Your instructions: When you reach the records, transcribe all of them exactly.

** Record extracts follows **

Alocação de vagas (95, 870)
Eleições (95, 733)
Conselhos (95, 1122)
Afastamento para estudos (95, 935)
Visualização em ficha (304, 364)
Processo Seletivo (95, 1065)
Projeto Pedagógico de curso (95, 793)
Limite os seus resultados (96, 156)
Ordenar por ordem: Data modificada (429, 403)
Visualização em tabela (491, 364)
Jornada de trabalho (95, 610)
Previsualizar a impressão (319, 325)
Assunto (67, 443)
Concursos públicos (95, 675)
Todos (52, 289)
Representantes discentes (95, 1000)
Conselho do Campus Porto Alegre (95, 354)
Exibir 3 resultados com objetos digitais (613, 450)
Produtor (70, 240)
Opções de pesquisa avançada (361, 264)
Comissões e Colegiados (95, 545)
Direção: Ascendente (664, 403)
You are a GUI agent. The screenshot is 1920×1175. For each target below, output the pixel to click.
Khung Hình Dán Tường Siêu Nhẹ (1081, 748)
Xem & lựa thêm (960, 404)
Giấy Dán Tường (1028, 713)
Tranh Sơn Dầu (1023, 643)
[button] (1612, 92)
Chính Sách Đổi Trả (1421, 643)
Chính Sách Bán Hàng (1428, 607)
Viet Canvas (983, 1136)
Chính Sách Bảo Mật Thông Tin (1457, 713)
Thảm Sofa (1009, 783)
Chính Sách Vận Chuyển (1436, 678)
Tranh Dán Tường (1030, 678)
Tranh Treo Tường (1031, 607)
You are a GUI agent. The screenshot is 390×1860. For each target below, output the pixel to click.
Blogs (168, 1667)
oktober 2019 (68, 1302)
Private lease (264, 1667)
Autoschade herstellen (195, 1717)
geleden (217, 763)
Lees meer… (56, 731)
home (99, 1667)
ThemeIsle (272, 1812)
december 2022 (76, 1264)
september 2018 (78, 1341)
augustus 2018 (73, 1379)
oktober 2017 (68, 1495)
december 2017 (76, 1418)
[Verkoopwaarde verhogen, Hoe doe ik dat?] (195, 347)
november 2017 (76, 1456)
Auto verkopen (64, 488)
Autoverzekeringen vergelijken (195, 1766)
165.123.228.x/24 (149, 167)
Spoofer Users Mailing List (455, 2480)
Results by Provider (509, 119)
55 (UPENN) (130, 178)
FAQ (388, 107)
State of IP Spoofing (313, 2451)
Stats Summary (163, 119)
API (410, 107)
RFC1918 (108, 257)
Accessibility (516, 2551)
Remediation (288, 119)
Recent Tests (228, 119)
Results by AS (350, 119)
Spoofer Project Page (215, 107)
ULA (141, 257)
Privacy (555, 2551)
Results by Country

** End of Record extracts **

Solution below:
Alocação de vagas (95, 870)
Eleições (95, 733)
Conselhos (95, 1122)
Afastamento para estudos (95, 935)
Visualização em ficha (304, 364)
Processo Seletivo (95, 1065)
Projeto Pedagógico de curso (95, 793)
Limite os seus resultados (96, 156)
Ordenar por ordem: Data modificada (429, 403)
Visualização em tabela (491, 364)
Jornada de trabalho (95, 610)
Previsualizar a impressão (319, 325)
Assunto (67, 443)
Concursos públicos (95, 675)
Todos (52, 289)
Representantes discentes (95, 1000)
Conselho do Campus Porto Alegre (95, 354)
Exibir 3 resultados com objetos digitais (613, 450)
Produtor (70, 240)
Opções de pesquisa avançada (361, 264)
Comissões e Colegiados (95, 545)
Direção: Ascendente (664, 403)
You are a GUI agent. The screenshot is 1920×1175. For each target below, output the pixel to click.
Khung Hình Dán Tường Siêu Nhẹ (1081, 748)
Xem & lựa thêm (960, 404)
Giấy Dán Tường (1028, 713)
Tranh Sơn Dầu (1023, 643)
[button] (1612, 92)
Chính Sách Đổi Trả (1421, 643)
Chính Sách Bán Hàng (1428, 607)
Viet Canvas (983, 1136)
Chính Sách Bảo Mật Thông Tin (1457, 713)
Thảm Sofa (1009, 783)
Chính Sách Vận Chuyển (1436, 678)
Tranh Dán Tường (1030, 678)
Tranh Treo Tường (1031, 607)
You are a GUI agent. The screenshot is 390×1860. For each target below, output the pixel to click.
Blogs (168, 1667)
oktober 2019 (68, 1302)
Private lease (264, 1667)
Autoschade herstellen (195, 1717)
geleden (217, 763)
Lees meer… (56, 731)
home (99, 1667)
ThemeIsle (272, 1812)
december 2022 (76, 1264)
september 2018 (78, 1341)
augustus 2018 (73, 1379)
oktober 2017 (68, 1495)
december 2017 (76, 1418)
[Verkoopwaarde verhogen, Hoe doe ik dat?] (195, 347)
november 2017 (76, 1456)
Auto verkopen (64, 488)
Autoverzekeringen vergelijken (195, 1766)
165.123.228.x/24 (149, 167)
Spoofer Users Mailing List (455, 2480)
Results by Provider (509, 119)
55 (UPENN) (130, 178)
FAQ (388, 107)
State of IP Spoofing (313, 2451)
Stats Summary (163, 119)
API (410, 107)
RFC1918 (108, 257)
Accessibility (516, 2551)
Remediation (288, 119)
Recent Tests (228, 119)
Results by AS (350, 119)
Spoofer Project Page (215, 107)
ULA (141, 257)
Privacy (555, 2551)
Results by Country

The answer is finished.